Basic constituents of food
(a) Carbohydrates : 
Carbohydrates are organic compounds of carbon, hydrogen and oxygen. 
•   They are the main source of energy in our body. 
•  One gram of carbohydrate yields about 4 kilocalories of heat energy. 
•  A  major portion of our food consists of carbohydrates, e.g., rice, chapatis.
•  If excess amount of carbohydrates are present in the body, they are converted into fats and stored under the skin and around various organs of the body.
• The carbohydrates in our food are obtained mainly from the plant sources like wheat, rice, maize, potato etc.
• Starch and sugars are the two carbohydrates which provide most of the energy to our body.

(b) Fats : 
•  Fats are composed of carbon, hydrogen and oxygen. 
•  They have a lower oxygen content than carbohydrates. 
•  They are very important sources of energy. 
•  One gram of fat yields 9 kilocalories of energy.
•  A layer of fat under the skin helps to reduce the amount of heat loss  from the body in cold weather conditions. 
• Every fat molecule consists of three molecules of fatty acids and one molecule of glycerol.
• Fats are insoluble in water but soluble in organic solvents like alcohol, ether, benzene, etc.
• Fats are supplied to our body by different foods like butter, ghee, cheese, ground-nut etc.

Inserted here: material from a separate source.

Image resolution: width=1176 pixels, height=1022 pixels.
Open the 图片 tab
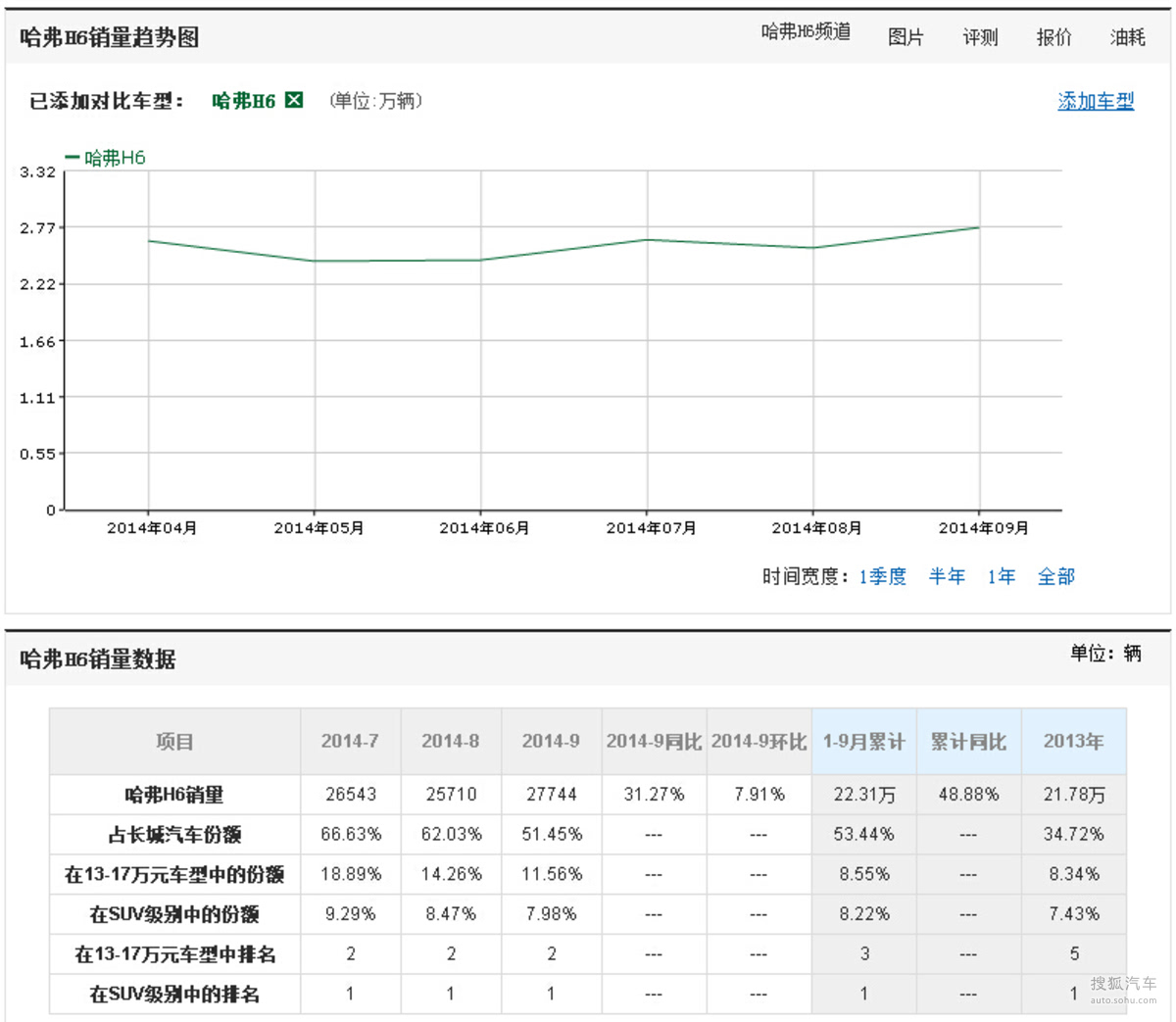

All the cooking oils (like ground-nut oil, coconut oil) provide us fats.
• Fats also help in forming of cell membranes and other organelles.
• They help in transportation of fat-soluble vitamins in our body.

(c) Proteins :
The name protein was coined by Berzelius in 1838.
• Chemically proteins are polymers of molecular units called as amino acids. 
• The amino acids  are linked together by a peptide bonds. There are about 20 amino acids that take part in the formation of proteins. The 20 amino acids are further divided into two groups :
• Essential amino acids : They are 10 in number. They are not synthesized  in a human body and are obtained from food so they are called as essential amino acids. e.g., Methionine, Leucine and tryptophan.
• Non – essential amino acids : They are also 10 in number. They are synthesized in a human body & are thus termed as non – essential amino acids. e.g., Alanine, Asparagine, Aspartic acid and cystine.
• Pulses, peas, beans, nuts, cheese, milk are the important sources of proteins.
•  They act as a structural components of cell. They are essential for growth and repair of the body.
•  They help to catalyse various reactions occuring in our body.
•  They play important roles as hormones, antibodies, etc.
•  All the enzymes are made up of proteins.
• Haemoglobin, the respiratory pigment of animals is a conjugated protein composed of globin and haem(pigment).

(d) Vitamins :
Vitamins are organic compounds essential for the growth of the body. They are required by the body in very small quantities. Vitamins are classified into two types.
(A)  Fat soluble Vitamins A, D, E, K.    (B)     Water soluble Vitamins B and C.
•   These are obtained from fruits, cod liver etc. 
• They keep the body healthy and prevent it from diseases. If the diet does not contain the required amount of vitamins, it results in vitamin deficiency diseases.

(e) Minerals : 
•  Human body requires about fifteen different kinds of minerals, e.g.-  
•  Calcium and phosphorus are needed for the growth of bones and teeth.
•  Iron is needed for the formation of haemoglobin in blood.
•  Iodine, sodium, potassium and zinc are necessary for a good healthy body. 
•  Meat, eggs, milk, green vegetables and fruits are rich in minerals.
•  Minerals are required by the body in trace amounts and are essential for growth, repair and replacement processes. They form a major part of many body chemicals and tissues. 

(f) Roughage :
Cellulose forms the fibre content in food and that fibre content is called roughage. Roughage keeps the digestive system in good working condition.
•  It is a plant fibre found in vegetables, fruits, peas, beans, maize and in the barn which surrounds wheat grains. 
•    It absorbs water and poisonous waste from food during digestion. Food without roughage forms hard dry lumps of waste which get stuck in the gut causing constipation. 

(g) Water : 
The human body contains 70 % of water. It has no food value but it is still one of the essential components of living matter. 
•    Water performs the following functions in our body :
•    It transports food materials within the body.
•    It helps in the formation of urine and faeces.
•    It regulates the body temperature.
•    It is an essential part of blood and digestive juices.